Requirement
The answer must consist solely of the lines from the opening line of the entries through the line with "You are a GUI", transcribed exactly and without any pictures.

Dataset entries

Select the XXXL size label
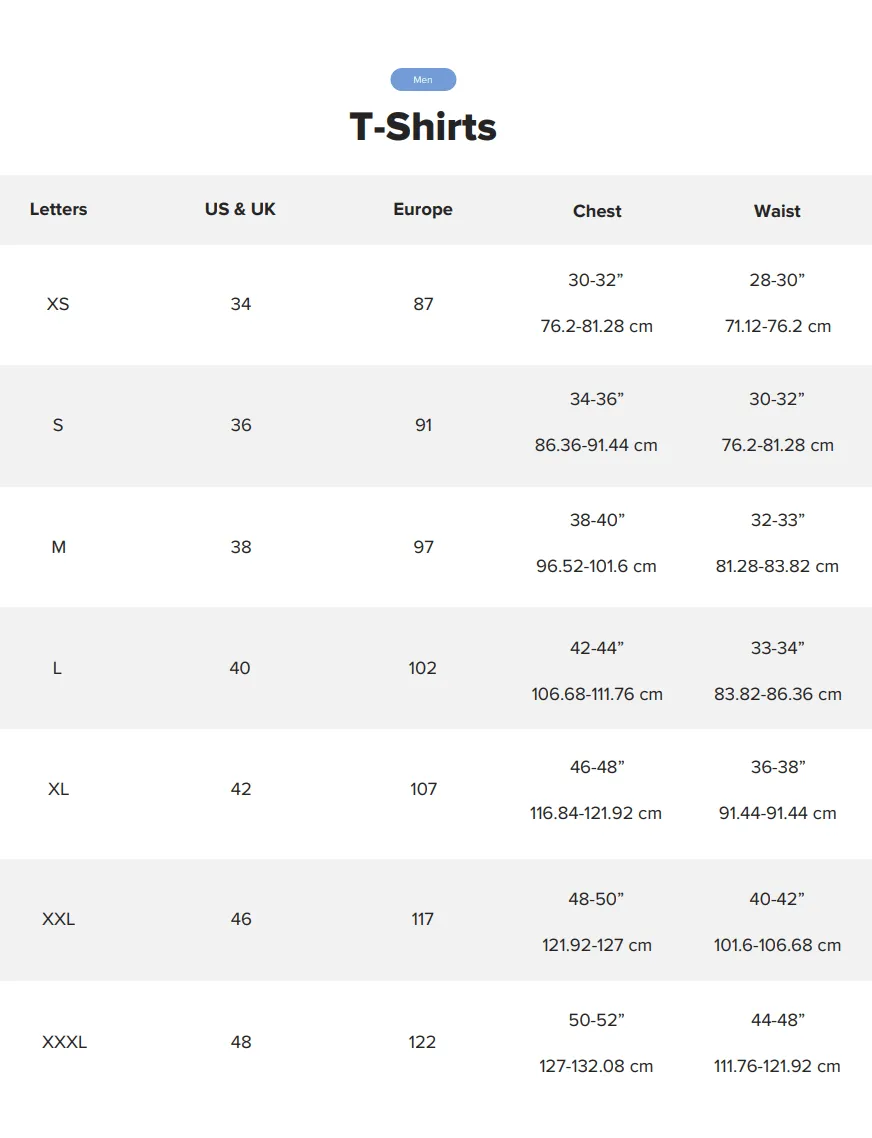Image resolution: width=872 pixels, height=1138 pixels. point(65,1042)
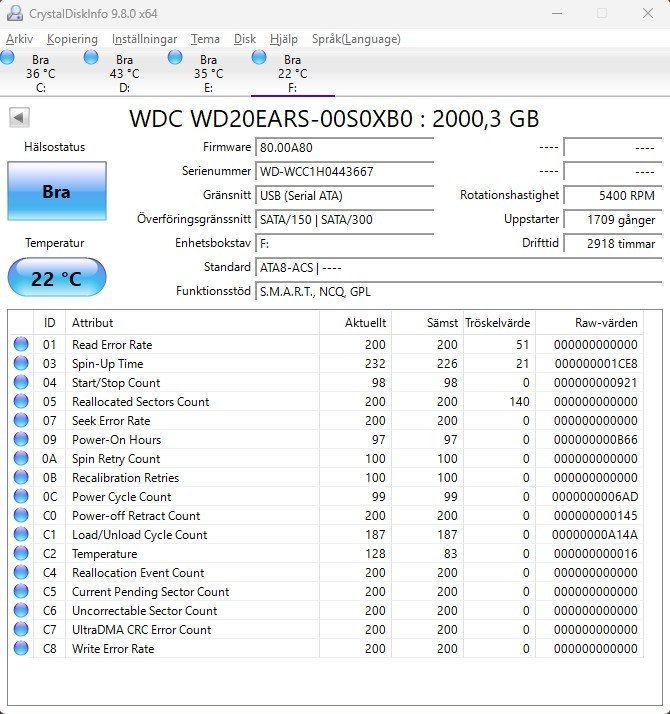Viewport: 670px width, 714px height.
Task: Click the CrystalDiskInfo app icon in title bar
Action: (14, 13)
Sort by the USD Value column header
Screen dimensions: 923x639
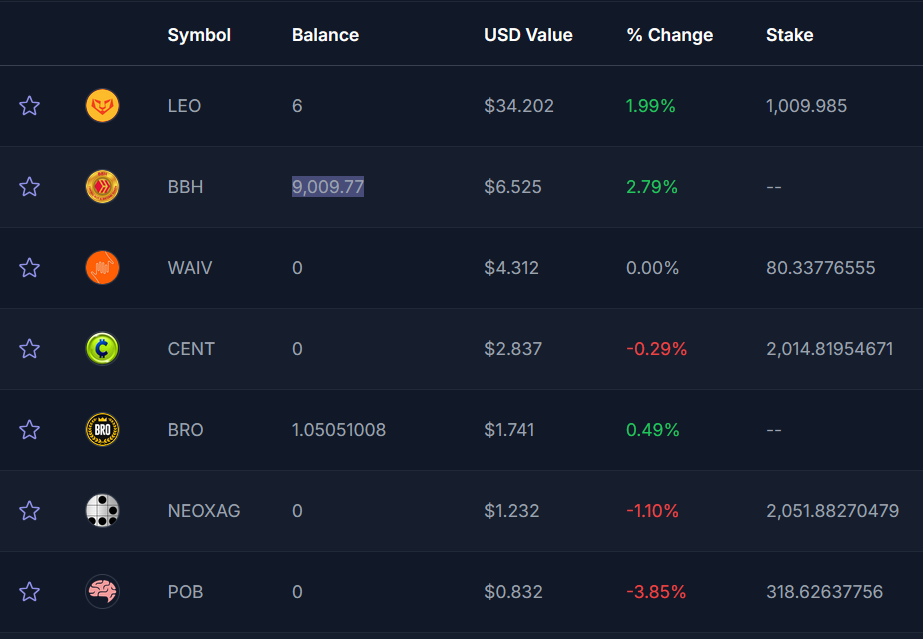tap(528, 35)
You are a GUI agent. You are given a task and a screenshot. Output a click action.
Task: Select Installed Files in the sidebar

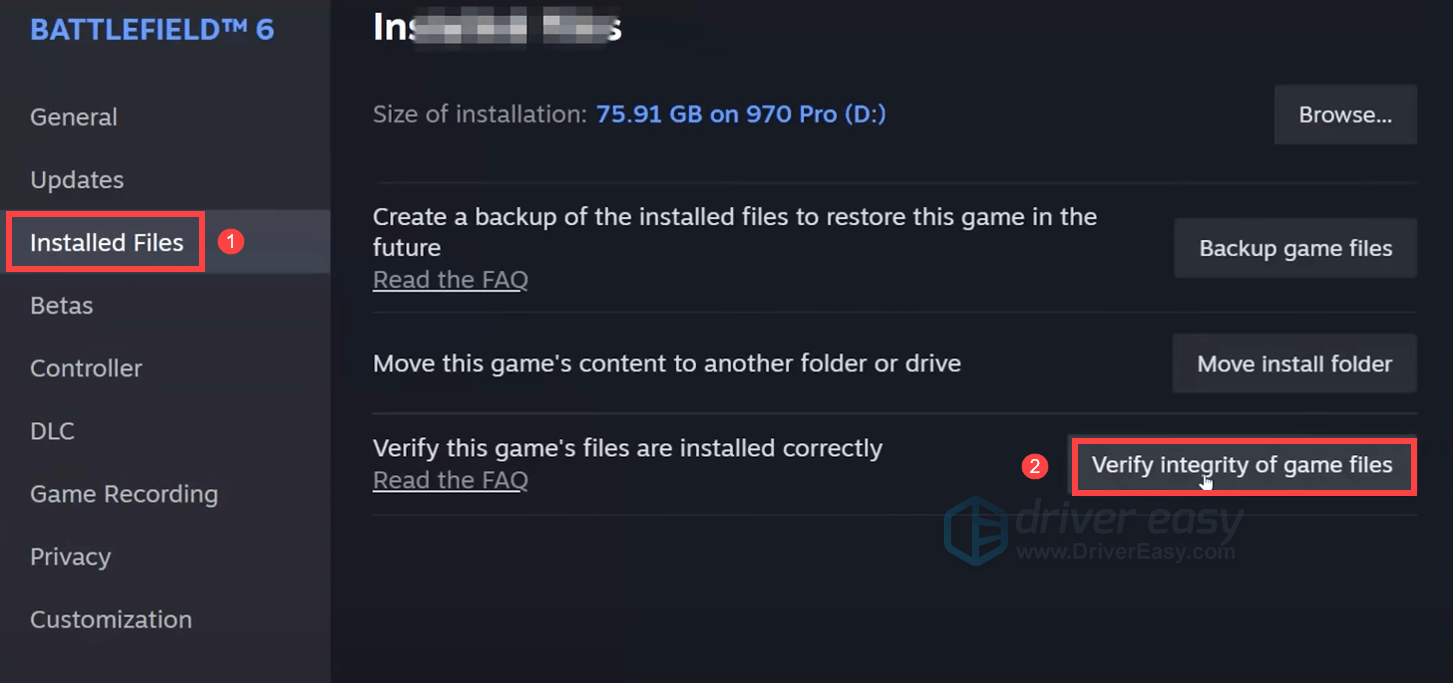tap(107, 243)
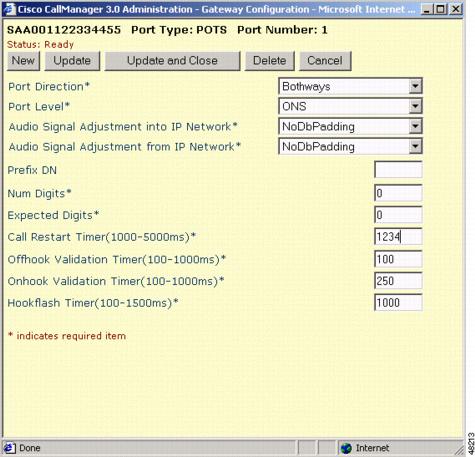Select the Expected Digits field
The image size is (475, 457).
click(398, 215)
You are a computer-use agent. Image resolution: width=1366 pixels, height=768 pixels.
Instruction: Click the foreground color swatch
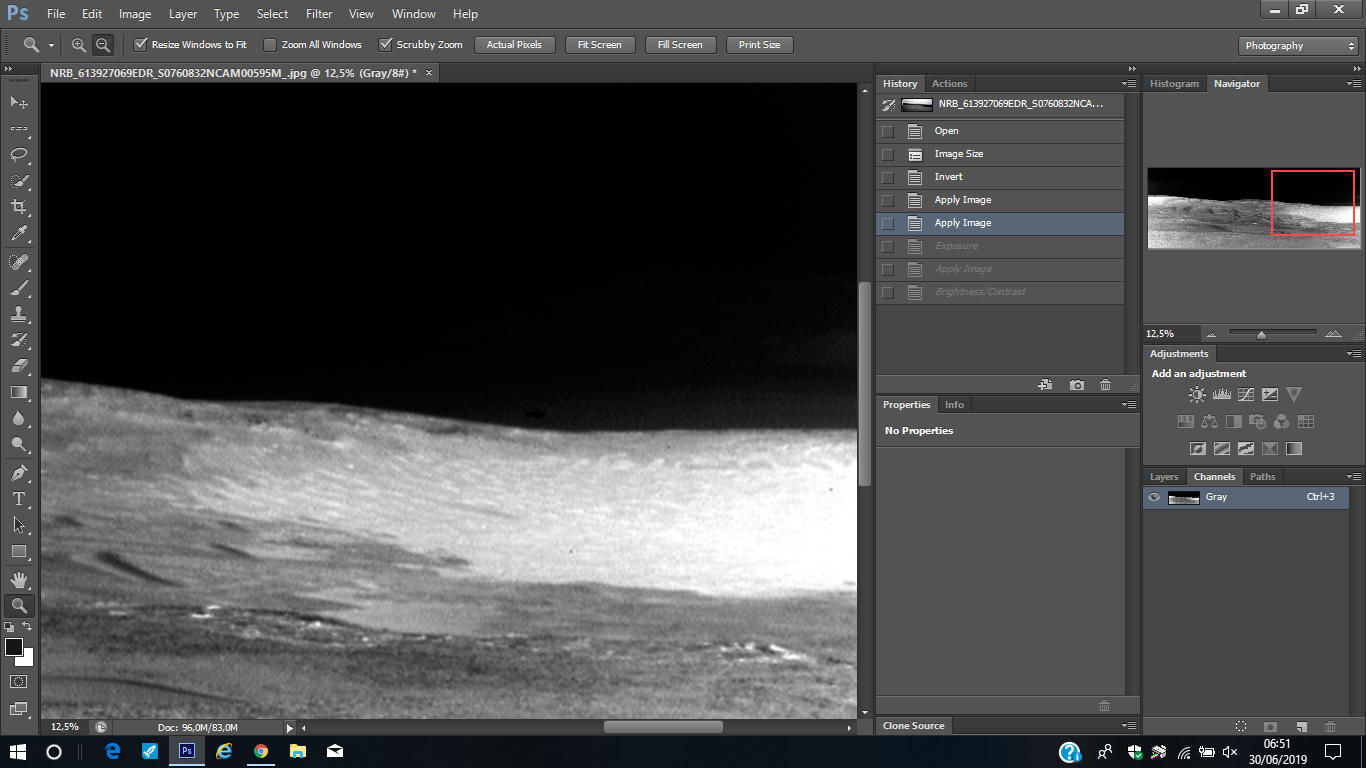pos(14,647)
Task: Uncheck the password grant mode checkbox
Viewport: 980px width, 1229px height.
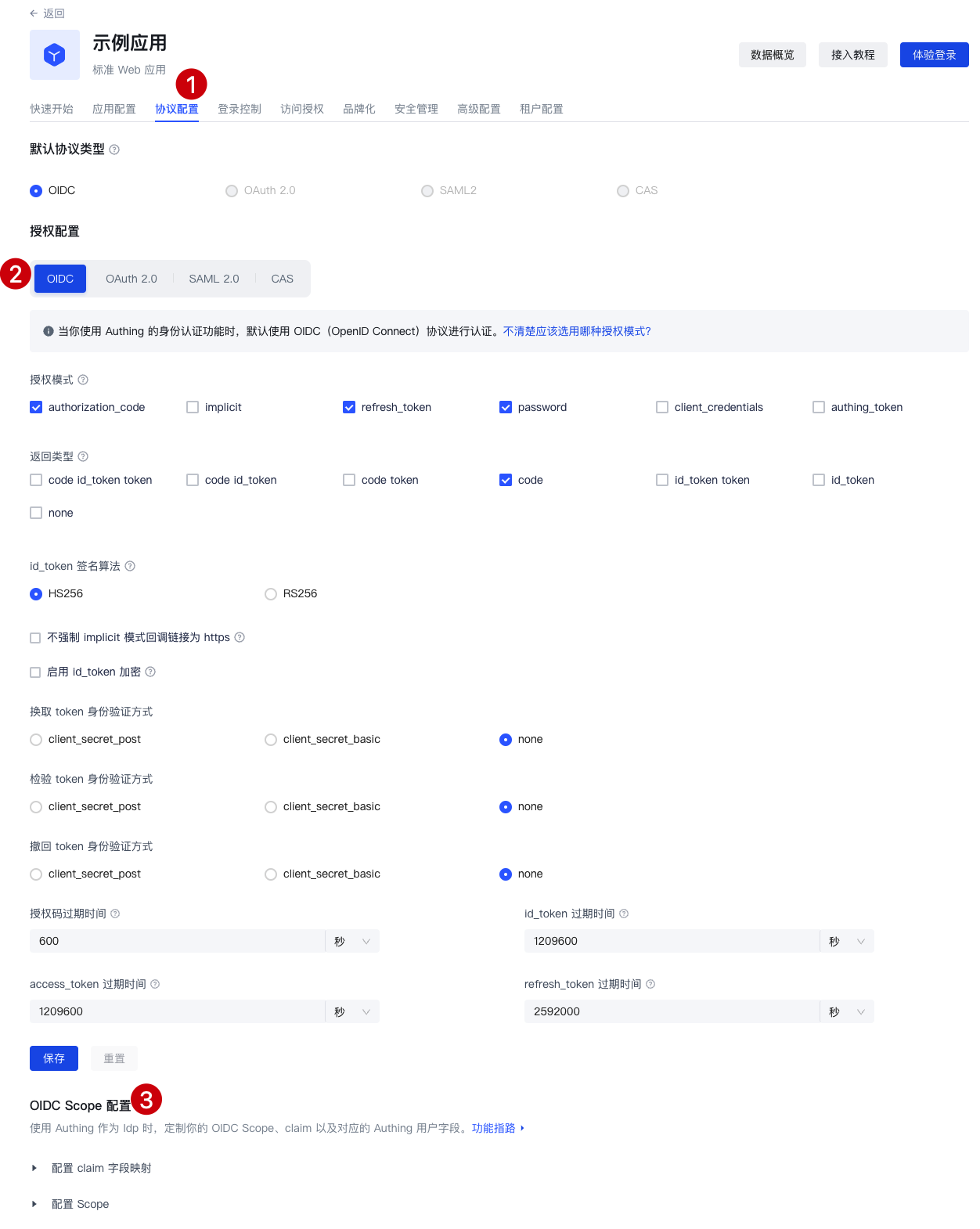Action: pyautogui.click(x=506, y=407)
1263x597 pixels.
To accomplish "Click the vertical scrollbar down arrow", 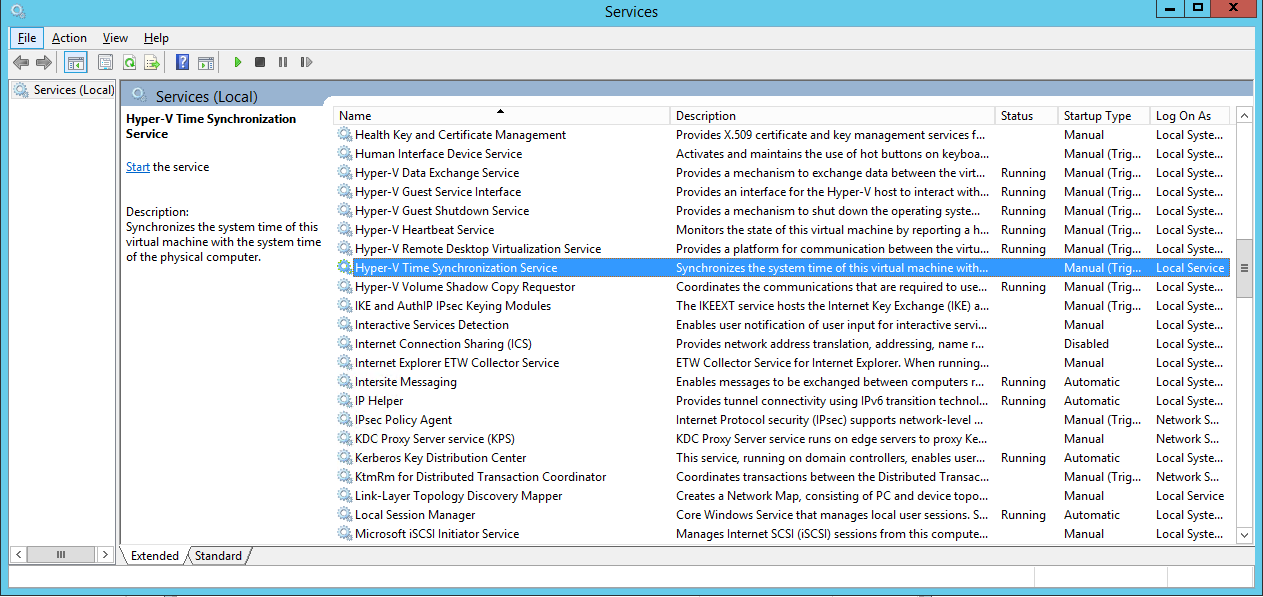I will coord(1244,534).
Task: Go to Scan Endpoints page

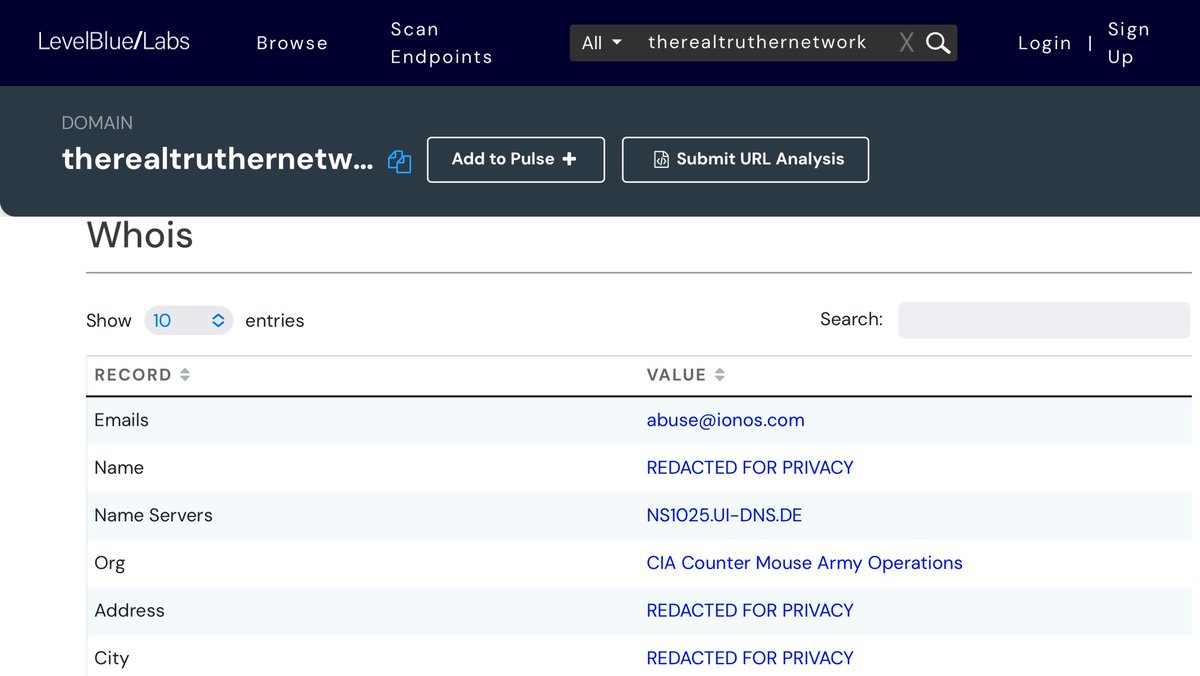Action: pos(441,43)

Answer area
Select the XXXL size label
Image resolution: width=872 pixels, height=1138 pixels. point(65,1042)
Viewport: 670px width, 714px height.
Task: Click the CrystalDiskInfo app icon in title bar
Action: (14, 13)
Sort by the USD Value column header
Screen dimensions: 923x639
tap(528, 35)
You are a GUI agent. You are given a task and a screenshot. Output a click action.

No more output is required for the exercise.